崔華陽心中一凜,那沈千禾原是王京宮西渡殿供奉,後奉曹宮主之命坐鎮天機臺,可謂心腹倚重之人,雲漿殿主遣麾下一輪值去往下界,接引舊日道侶飛昇,些許小事,緣何如此興師動衆?難不成曹木棉察覺到了什麼異樣?她揮揮手命黃雲暮退下,開口問道:“道友如此慎重,卻是爲何?”

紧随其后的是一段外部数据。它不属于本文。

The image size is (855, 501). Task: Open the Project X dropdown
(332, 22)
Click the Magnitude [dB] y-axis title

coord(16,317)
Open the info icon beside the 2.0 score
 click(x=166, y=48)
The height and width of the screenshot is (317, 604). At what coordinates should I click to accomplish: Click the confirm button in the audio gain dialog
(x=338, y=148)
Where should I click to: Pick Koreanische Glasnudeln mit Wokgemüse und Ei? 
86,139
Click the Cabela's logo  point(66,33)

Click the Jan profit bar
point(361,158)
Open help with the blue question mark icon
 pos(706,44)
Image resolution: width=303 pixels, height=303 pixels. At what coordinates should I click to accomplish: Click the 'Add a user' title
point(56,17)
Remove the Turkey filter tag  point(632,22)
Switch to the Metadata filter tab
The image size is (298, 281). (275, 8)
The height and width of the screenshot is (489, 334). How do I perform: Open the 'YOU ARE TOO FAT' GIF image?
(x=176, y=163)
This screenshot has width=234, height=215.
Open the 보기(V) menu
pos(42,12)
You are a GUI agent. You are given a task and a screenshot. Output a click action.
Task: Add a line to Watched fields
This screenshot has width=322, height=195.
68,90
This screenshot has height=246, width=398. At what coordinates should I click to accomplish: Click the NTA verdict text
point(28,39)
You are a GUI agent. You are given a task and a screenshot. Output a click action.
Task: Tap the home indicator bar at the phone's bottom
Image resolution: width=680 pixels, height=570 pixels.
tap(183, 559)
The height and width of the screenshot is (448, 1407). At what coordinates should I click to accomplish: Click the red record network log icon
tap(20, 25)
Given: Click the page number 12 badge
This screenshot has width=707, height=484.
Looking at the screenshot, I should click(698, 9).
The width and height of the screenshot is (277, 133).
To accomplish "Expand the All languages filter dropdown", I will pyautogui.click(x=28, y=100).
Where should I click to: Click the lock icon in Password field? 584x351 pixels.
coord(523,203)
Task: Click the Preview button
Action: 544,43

曹木棉沉默良久,道:“天機混沌一團,深不可測,但……此事牽扯甚大,不可小覷……”
崔華陽道:“有沈道友走一遭,縱有波瀾,亦無大礙。”
曹木棉長長舒了口氣,“但願如此。”
正陽四宮統御七曜、陸離、雲母三處下界,七曜界三日四月,十洲八海,以淵海三洲之地爲首,按說下界一處洲陸,縱有異變,亦屬癬疥小患,但不知怎地,曹木棉覺得心神不寧,拂袖將棋局攪亂。